TASK TO COMPLETE ->
When a line below contains the word "agent", copy that line.
"""
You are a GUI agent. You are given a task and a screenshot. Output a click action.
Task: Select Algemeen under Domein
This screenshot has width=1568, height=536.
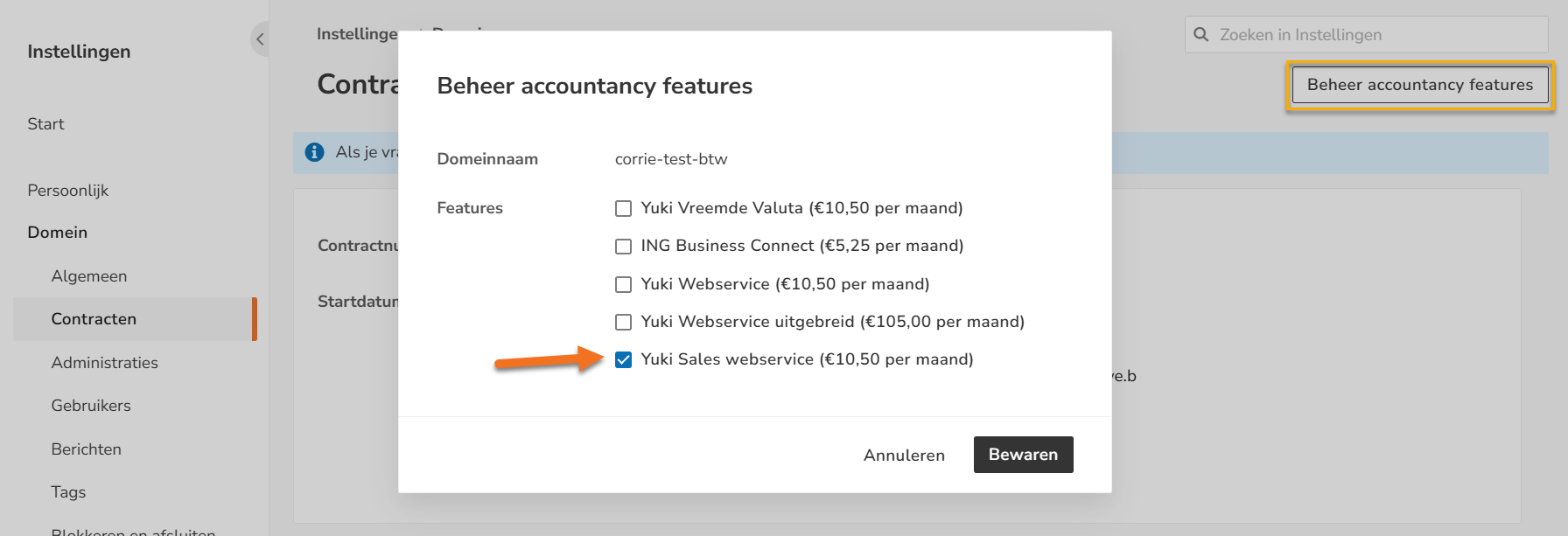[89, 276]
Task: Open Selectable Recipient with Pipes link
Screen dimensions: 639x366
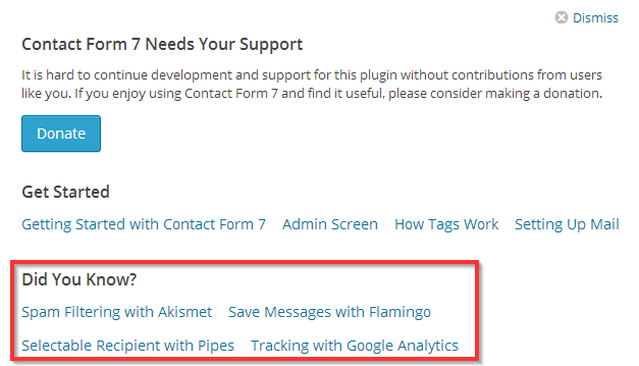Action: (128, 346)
"""
"""
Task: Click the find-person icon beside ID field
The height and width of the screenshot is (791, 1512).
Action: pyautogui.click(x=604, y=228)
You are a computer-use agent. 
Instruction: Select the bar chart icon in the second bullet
"""
ANSWER TO THE EXERCISE ->
You are a GUI agent. You are given a task and a screenshot. Output a click action.
You are a computer-use agent. 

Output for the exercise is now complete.